| News - Friday, May 27, 2011
Veterans consider the lasting effects of war
Patriotism, pride mark Memorial Day remembrances
by Aaron Guggenheim
This Memorial Day, veterans throughout the Peninsula will pause to reflect on their experiences serving the United States. Among them will be Edward Patton, who fought in Vietnam, and Herbert Hamerslough, a World War II veteran.
Patton, a cook at Avenidas senior center in Palo Alto, will be helping out with a barbecue at the Menlo Park rehabilitation center that helped him overcome his drug problems and gave him vocational training. Hamerslough, a retiree at Palo Alto's Channing House, will head up the Memorial Day activities at his retirement community and will say — as he always does — "a few prayers for my buddies that didn't make it back."
Patton is a tall, solidly built man with a graying, wispy mustache and several missing teeth. He speaks softly, his deep voice becoming almost gravelly when he talks of the war.
He is only comfortable mentioning his combat experiences in vague, overarching phrases that paint a dark picture of what happened.
"When the situation came, I did what I had to do. I found ways to deal with it," he said.
He was born in Baltimore, Md., and at the age of 16, enlisted in the military.
"I got my mom to sign," he said.
His reasoning for enlistment was straightforward: He was a handful at home, and his uncle, a man of whom everyone was proud, was already enlisted in the U.S. Navy. He signed on as a private on July 7, 1967.
"It was kid stuff and being patriotic," Patton said. "I (also) had a lot of buddies going."
Patton went on to basic training and eventually made his way to jump school, graduating as an Army Ranger in the 173rd Airborne.
He made it out to Vietnam in 1968 just as General Westmoreland, the commanding general in Vietnam, was requesting more troops to fight an expanded ground war. There were 409,111 servicemen in Vietnam by 1969.
When asked about his combat experiences, he said, "I don't talk about the war because I still have nightmares and trouble sleeping."

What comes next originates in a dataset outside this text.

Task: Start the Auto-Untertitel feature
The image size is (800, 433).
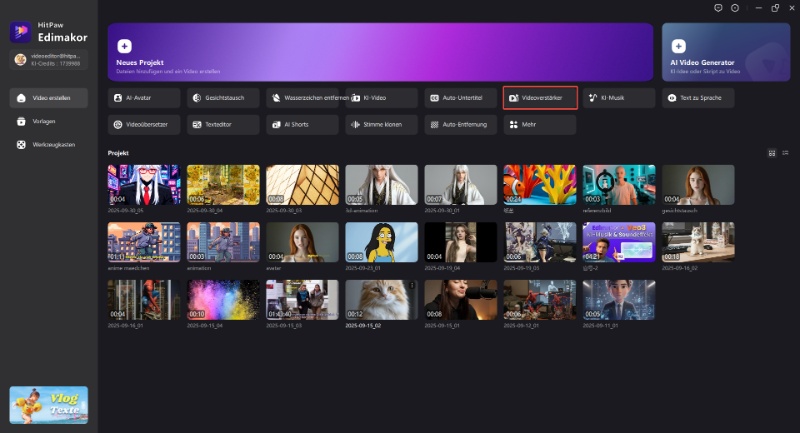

Patton found that best way to adapt to the horrors of Vietnam was "to play a macho solider."
"I wasn't so much afraid as curious," he added.
Patton served in active combat for most of his two years of service. His memory is scarred by the loss of his friends in combat, although he tries mostly to remember "the unity and the fun things we had there."
Still, he said: "Losing close friends was hard."
He returned home as a sergeant, five ranks above what he had entered the service as.
"I was lucky," he said.
After returning home, Patton said he was involved with the Black Panthers for a couple of years.
During this time he also began to suffer the consequences of serving in Vietnam, suffering from Post Traumatic Stress Disorder (PTSD). He spent many years homeless, in a home for disabled veterans and as a drug addict.
But with the help of a veteran's rehabilitation center, he said, he has been sober for 14 years.
With the aid of the center's vocational training, he was able to find work as a cook.
Despite all that has happened to him, he said, "I'm more patriotic now than I was."
"I am proud of my service," Patton said.
Hamerslough, born in Washington, enlisted in the Officer Training Corps in the Marines in July 1942. At 22, near the close of the war, he graduated as a 2nd Lieutenant in the 1st Regiment, 1st Marine Division.
He was quickly deployed to the Pacific Theater, where the United States was wrapping up a brutal island-hopping campaign to get close enough to the Japanese mainland to launch an invasion. During the campaign, each island captured was held by heavily entrenched Japanese forces that made U.S forces pay with a massive number of casualties.
Hamerslough arrived in time for the campaign to take Okinawa, one of the last islands before the Japanese mainland.
"It was a series of ridges, and all you could do was keep your head down and hope for the best," he said.
"They could see everything you could do, and it wasn't fun to know that you had to climb up," he added.
In his first week of combat, on May 21, 1945, Hamerslough suffered a devastating injury to his legs from a Japanese mortar shell. It rendered him unable to walk.
"They were targeting officers," he said.
"Mortar shells were attacking the line. I got blown 10 feet back. Any bigger shell and I wouldn't be here," Hamerslough said, adding, "I was lucky that I am still here."
His injury was one of a number of casualties. Of the 60 officers in his unit, 40 were casualties. During the month of May, the casualties on Okinawa totaled 4,000 men per week.
It took him two months and nine days to get back to Seattle for a series of three operations. It was almost a year before he could walk again.
"Not being able to walk for seven or eight months (after the operation), I wondered what the hell my life was going to be," he said.
He was retired out the military due to disability and moved to San Francisco, where he worked as a notary.
Today, Hamerslough makes time to stop by the VA hospital to visit wounded soldiers.
And as for the effect of the war on him, he has an optimistic outlook.
"Live and let live. I look at it as part of the bigger picture of life," he said.